Se você já percebeu que sua energia despenca, suas compulsões alimentares saem do controle ou seu humor piora nos dias que antecedem a menstruação, a ingestão de proteínas pode estar desempenhando um papel maior do que você imagina. A maioria das conversas sobre nutrição no ciclo menstrual foca em micronutrientes como magnésio, ferro e zinco. A proteína, o macronutriente que literalmente constrói seus hormônios, tende a ser negligenciada. Isso muda agora.
Consumir proteína suficiente, e os tipos certos, em cada fase do seu ciclo é uma das coisas mais fundamentais que você pode fazer pela saúde hormonal. Veja o que a pesquisa diz e como colocar isso em prática.
Por Que a Proteína É Importante para a Saúde Hormonal
Seus hormônios não circulam no sangue por acaso. Muitos deles são produzidos a partir de proteínas. Os hormônios peptídicos, incluindo o hormônio folículo-estimulante (FSH), o hormônio luteinizante (LH) e a insulina, são todos construídos a partir de aminoácidos. Mesmo os hormônios esteroides como o estrogênio e a progesterona, que são derivados do colesterol, dependem de enzimas proteicas e proteínas transportadoras para serem sintetizados, transportados e metabolizados corretamente.
Além da construção direta de hormônios, a proteína é essencial para:
- Produção de neurotransmissores: A serotonina é produzida a partir do aminoácido triptofano. A dopamina é produzida a partir da tirosina. Ambos são fundamentais para a regulação do humor ao longo do ciclo.

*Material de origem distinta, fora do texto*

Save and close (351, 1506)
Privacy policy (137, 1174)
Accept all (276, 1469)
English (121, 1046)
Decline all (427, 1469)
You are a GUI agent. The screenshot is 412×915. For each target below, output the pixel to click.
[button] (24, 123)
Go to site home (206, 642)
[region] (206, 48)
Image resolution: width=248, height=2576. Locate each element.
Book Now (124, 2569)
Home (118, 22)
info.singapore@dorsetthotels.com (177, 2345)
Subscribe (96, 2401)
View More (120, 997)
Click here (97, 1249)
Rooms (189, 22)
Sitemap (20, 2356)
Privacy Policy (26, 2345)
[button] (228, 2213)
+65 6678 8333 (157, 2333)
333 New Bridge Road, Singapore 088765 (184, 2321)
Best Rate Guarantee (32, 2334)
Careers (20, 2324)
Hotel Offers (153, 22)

- Estabilidade da glicemia: A proteína retarda a absorção de glicose, o que ajuda a prevenir os picos de insulina que podem estimular a produção de andrógenos e agravar os sintomas da TPM e da SOP.

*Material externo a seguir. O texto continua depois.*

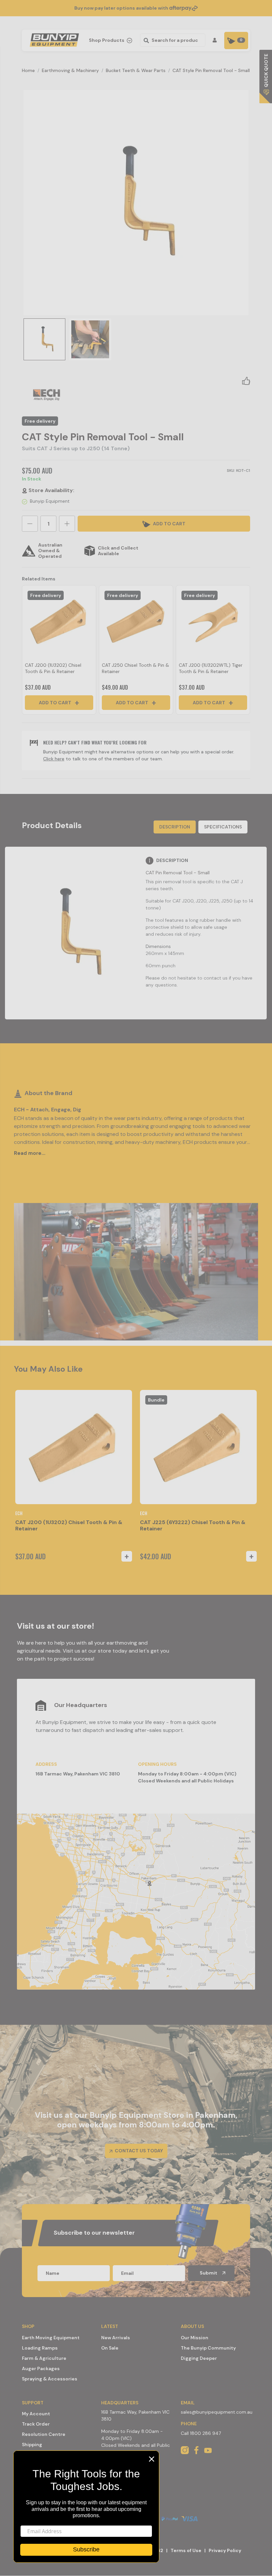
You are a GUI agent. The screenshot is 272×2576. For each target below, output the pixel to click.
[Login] (216, 40)
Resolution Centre (43, 2434)
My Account (36, 2414)
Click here (53, 759)
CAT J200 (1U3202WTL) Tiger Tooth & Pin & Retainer (210, 668)
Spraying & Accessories (49, 2379)
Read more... (29, 1153)
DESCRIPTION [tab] (174, 827)
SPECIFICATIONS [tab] (223, 827)
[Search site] (145, 40)
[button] (246, 381)
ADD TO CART (168, 524)
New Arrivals (115, 2338)
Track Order (36, 2424)
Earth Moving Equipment (51, 2338)
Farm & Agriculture (44, 2358)
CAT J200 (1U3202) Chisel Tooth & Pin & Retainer (53, 668)
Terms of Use (185, 2550)
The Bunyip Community (208, 2348)
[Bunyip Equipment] (53, 38)
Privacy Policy (225, 2550)
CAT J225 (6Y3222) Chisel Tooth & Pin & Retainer (192, 1525)
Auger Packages (41, 2368)
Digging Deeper (199, 2358)
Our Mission (194, 2338)
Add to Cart (55, 703)
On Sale (109, 2348)
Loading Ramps (40, 2348)
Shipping (32, 2444)
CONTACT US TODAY (138, 2151)
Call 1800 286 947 (201, 2433)
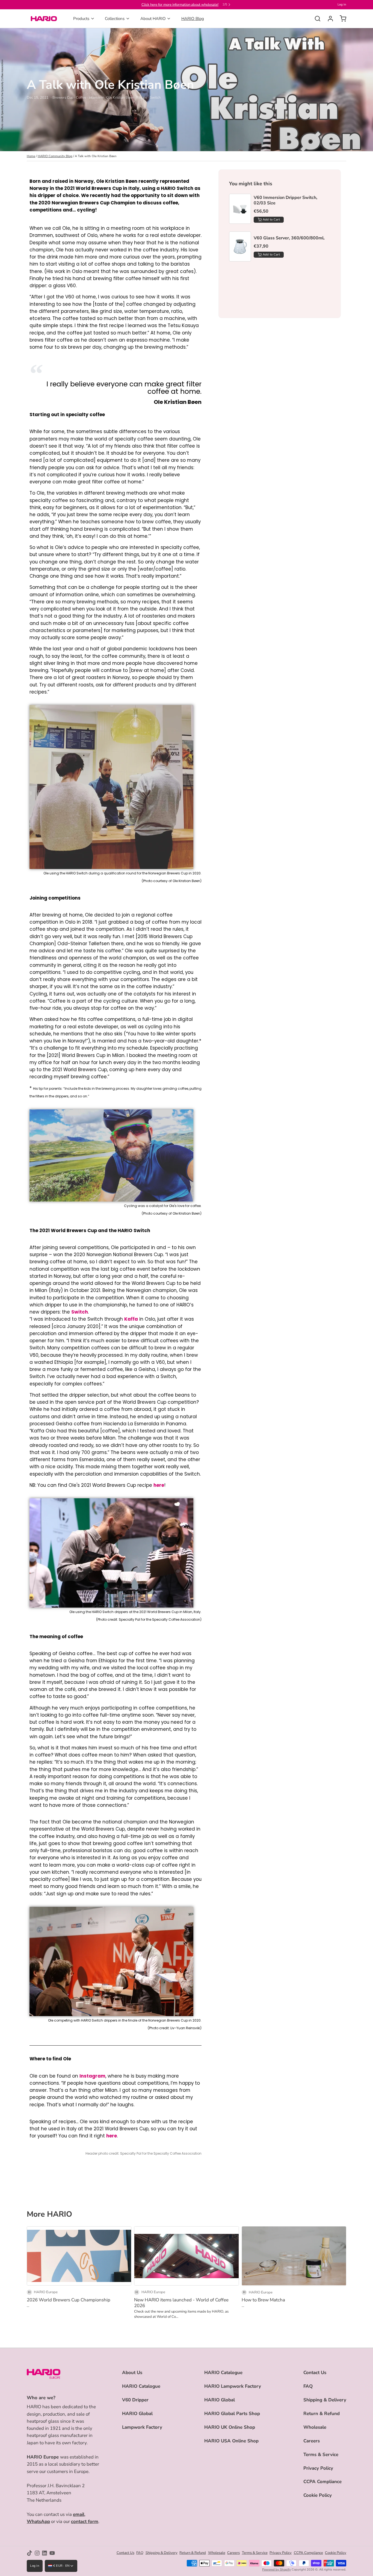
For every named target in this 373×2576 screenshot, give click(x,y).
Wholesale (314, 2427)
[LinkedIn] (44, 2553)
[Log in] (328, 18)
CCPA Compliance (322, 2481)
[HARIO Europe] (44, 18)
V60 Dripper (135, 2400)
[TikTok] (29, 2553)
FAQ (308, 2386)
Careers (311, 2441)
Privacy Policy (318, 2468)
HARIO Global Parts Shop (232, 2413)
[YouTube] (52, 2553)
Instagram (92, 2076)
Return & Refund (321, 2413)
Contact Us (314, 2372)
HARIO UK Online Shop (229, 2427)
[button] (269, 220)
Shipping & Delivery (324, 2400)
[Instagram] (37, 2553)
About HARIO (153, 18)
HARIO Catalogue (141, 2386)
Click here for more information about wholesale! (179, 4)
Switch (79, 1312)
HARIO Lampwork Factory (232, 2386)
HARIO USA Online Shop (231, 2441)
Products (81, 18)
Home (31, 156)
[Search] (315, 18)
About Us (132, 2372)
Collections (115, 18)
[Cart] (341, 18)
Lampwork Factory (142, 2427)
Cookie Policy (317, 2495)
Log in (342, 4)
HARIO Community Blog (55, 156)
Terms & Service (320, 2454)
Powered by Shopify (276, 2570)
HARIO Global (137, 2413)
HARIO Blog (192, 18)
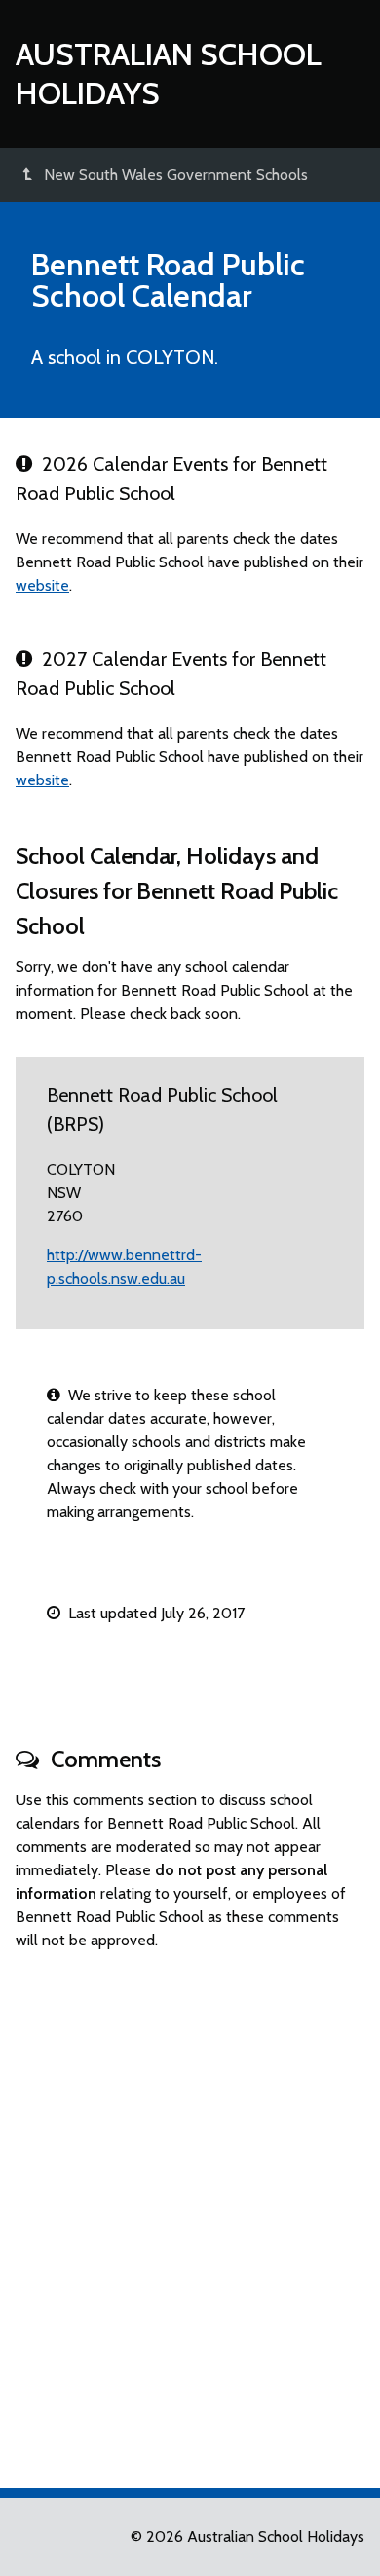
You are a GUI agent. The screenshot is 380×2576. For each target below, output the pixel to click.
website (42, 585)
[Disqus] (190, 2211)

- Desintoxicação hepática: O fígado precisa de aminoácidos, particularmente glicina, taurina e cisteína, para processar e eliminar o estrogênio utilizado. Sem proteína adequada, o estrogênio pode recircular em vez de ser excretado.
- Reparação muscular e função imunológica: Ambas são especialmente relevantes durante a menstruação, quando a inflamação é maior e o corpo precisa de recursos para se regenerar.
"Os aminoácidos são a matéria-prima para a síntese de hormônios e a produção de neurotransmissores. Quando as mulheres consomem proteína de forma insuficiente, particularmente durante a fase lútea, frequentemente experimentam uma TPM mais acentuada, instabilidade de humor e fadiga — não porque haja algo intrinsecamente errado com seus hormônios, mas porque o organismo carece dos blocos construtores de que necessita."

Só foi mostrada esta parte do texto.